NOTE: This project is not done. There are still some unimplemented features, and the code hasn't been extensively tested. Caveat emptor, and pull requests welcome!
Open a command prompt window as administrator, and try some of the following examples.
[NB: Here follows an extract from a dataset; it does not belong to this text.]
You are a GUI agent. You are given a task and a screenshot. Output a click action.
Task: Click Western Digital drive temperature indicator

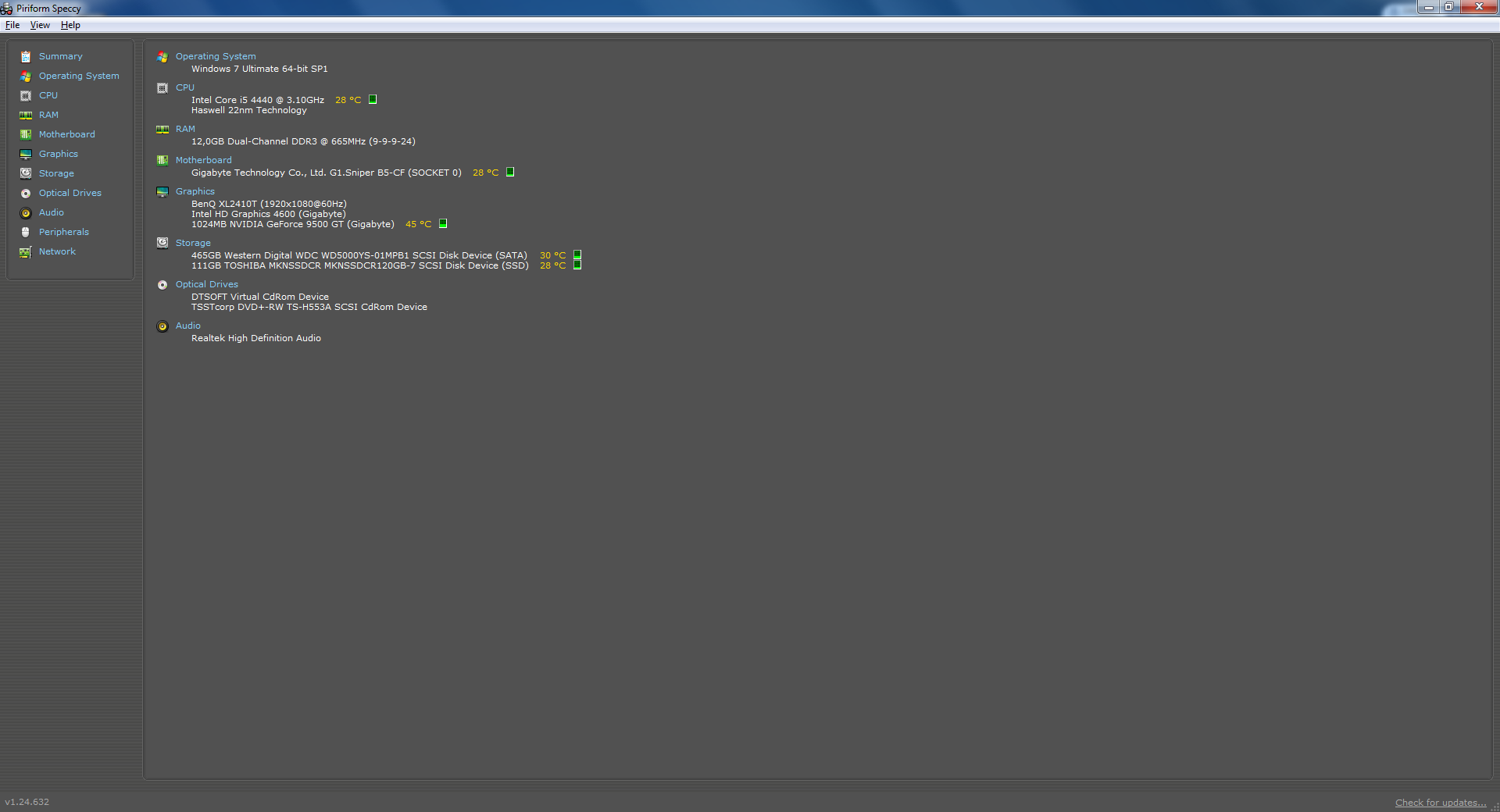click(577, 255)

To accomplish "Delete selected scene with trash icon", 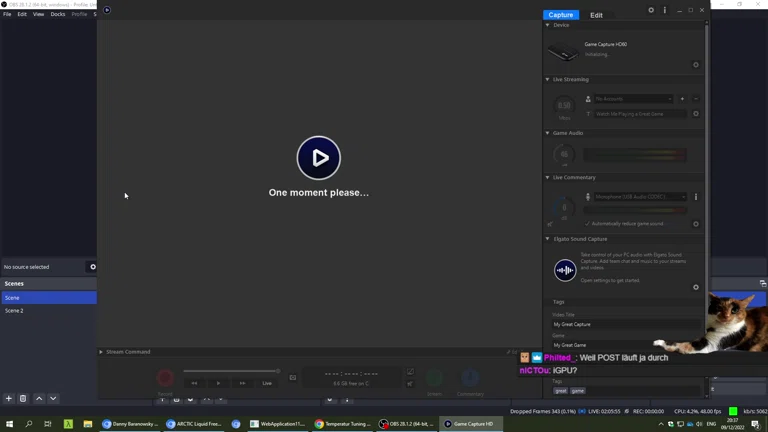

Collect CPU sampling events system-wide and print the top hottest stacks when Ctrl+C is hit:
LiveStacks
Collect information for a specific process:
LiveStacks -p 7408
Trace stacks for triggered garbage collections (when the application calls GC.Collect()
):
LiveStacks -e clr:gc:gc/triggered
Trace stacks for file I/O operations:
LiveStacks -e kernel:fileioinit
Trace stacks for image load (DLL/EXE) events with a custom display interval (-i) and number of top stacks to display (-T):
LiveStacks -e kernel:imageload -i 1 -T 5
Print stacks in folded format, suitable for direct pass-through to the FlameGraph.pl script, and only print once before quitting (-c).
LiveStacks -c 1 -f
Native process, heavy CPU consumption:
10:47:58 AM
811 [EatCPU 7408]
EatCPU.exe!DoWork+0x27
EatCPU.exe!main+0x47
EatCPU.exe!invoke_main+0x1E
EatCPU.exe!__scrt_common_main_seh+0x15A
EatCPU.exe!__scrt_common_main+0xD
EatCPU.exe!mainCRTStartup+0x8
KERNEL32.DLL!@BaseThreadInitThunk@12+0x24
ntdll.dll!__RtlUserThreadStart+0x2F
ntdll.dll!__RtlUserThreadStart@8+0x1B
400 [EatCPU 7408]
EatCPU.exe!DoWork+0x1E
EatCPU.exe!main+0x47
EatCPU.exe!invoke_main+0x1E
EatCPU.exe!__scrt_common_main_seh+0x15A
EatCPU.exe!__scrt_common_main+0xD
EatCPU.exe!mainCRTStartup+0x8
KERNEL32.DLL!@BaseThreadInitThunk@12+0x24
ntdll.dll!__RtlUserThreadStart+0x2F
ntdll.dll!__RtlUserThreadStart@8+0x1B
The numbers on top (811, 400) are the number of samples captured with this call stack. Then the process name and process ID are displayed, followed by the actual call stack.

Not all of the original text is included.